Could you transcribe the entries below exactly, starting at the line that contains "This screenshot has height=239, width=368." and stopping at the last line, without any pictures?

(Dataset entries)
▬▬▬
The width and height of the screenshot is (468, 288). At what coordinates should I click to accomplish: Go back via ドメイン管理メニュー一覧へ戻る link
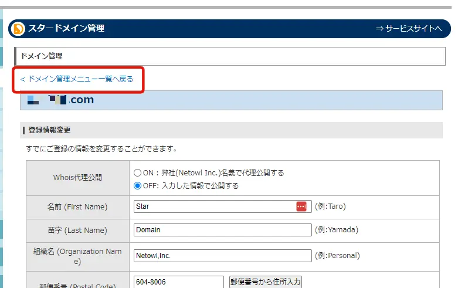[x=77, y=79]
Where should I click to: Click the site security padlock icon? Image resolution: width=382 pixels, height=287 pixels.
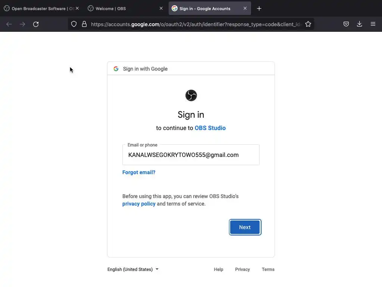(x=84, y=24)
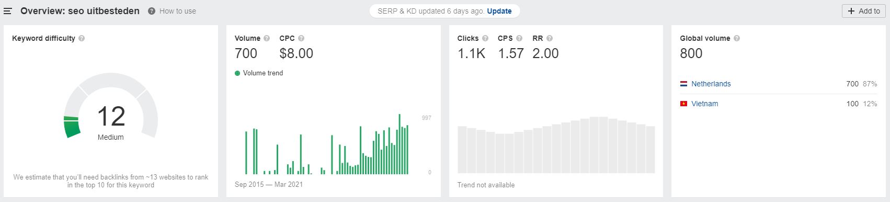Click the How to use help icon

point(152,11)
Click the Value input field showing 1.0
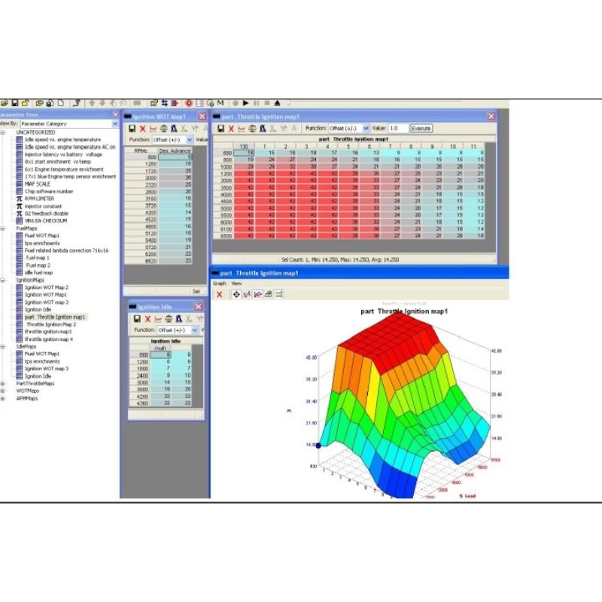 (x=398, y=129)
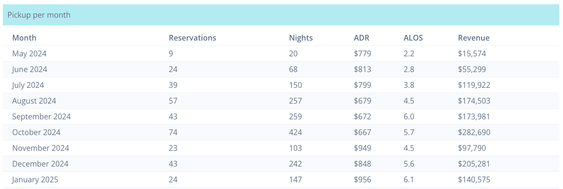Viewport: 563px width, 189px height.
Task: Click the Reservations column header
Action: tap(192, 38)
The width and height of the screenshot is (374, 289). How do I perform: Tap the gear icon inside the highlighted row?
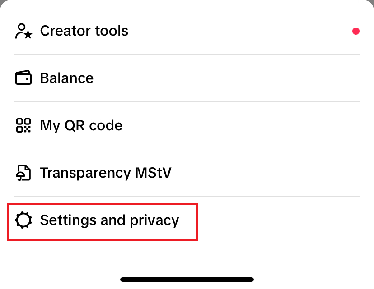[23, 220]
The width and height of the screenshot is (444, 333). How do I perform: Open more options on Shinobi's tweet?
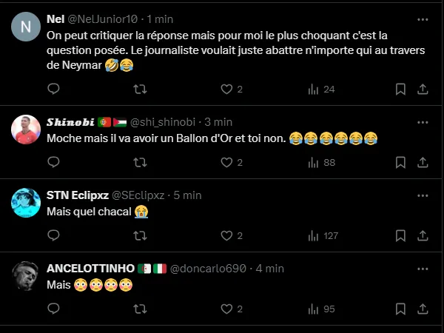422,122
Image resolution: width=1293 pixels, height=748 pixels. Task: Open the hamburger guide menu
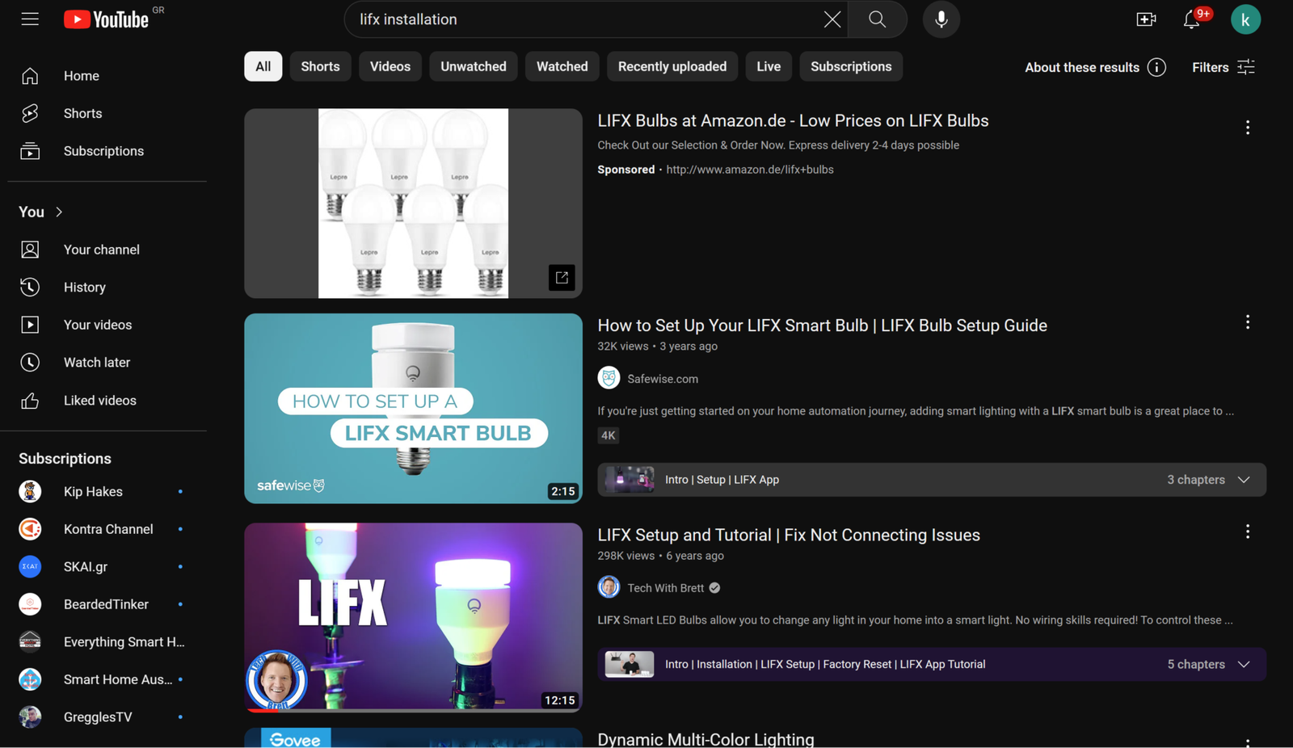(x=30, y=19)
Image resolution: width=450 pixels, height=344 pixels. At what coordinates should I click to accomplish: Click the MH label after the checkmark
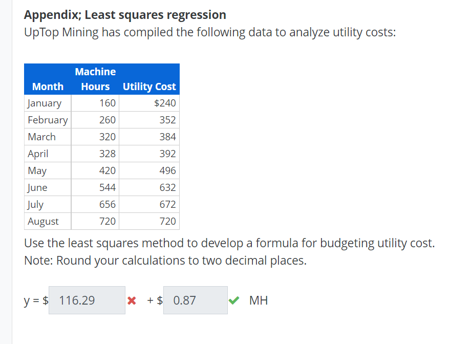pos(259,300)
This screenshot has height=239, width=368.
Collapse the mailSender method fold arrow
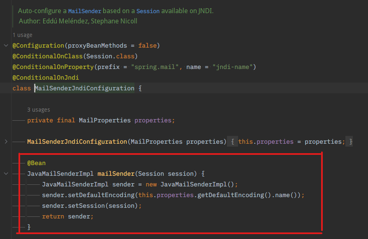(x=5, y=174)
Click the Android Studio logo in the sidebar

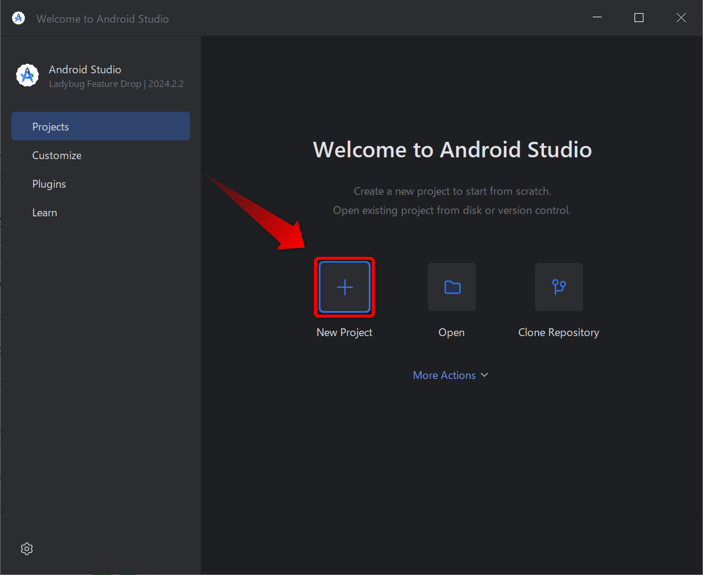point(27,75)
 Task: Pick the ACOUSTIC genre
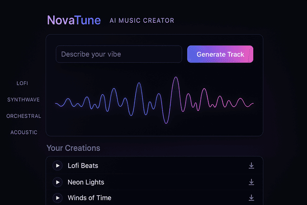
▬▬▬
(Answer box)
This screenshot has height=239, width=368.
Collapse the mailSender method fold arrow
(x=5, y=174)
Click the Android Studio logo in the sidebar

point(27,75)
 Task: Pick the ACOUSTIC genre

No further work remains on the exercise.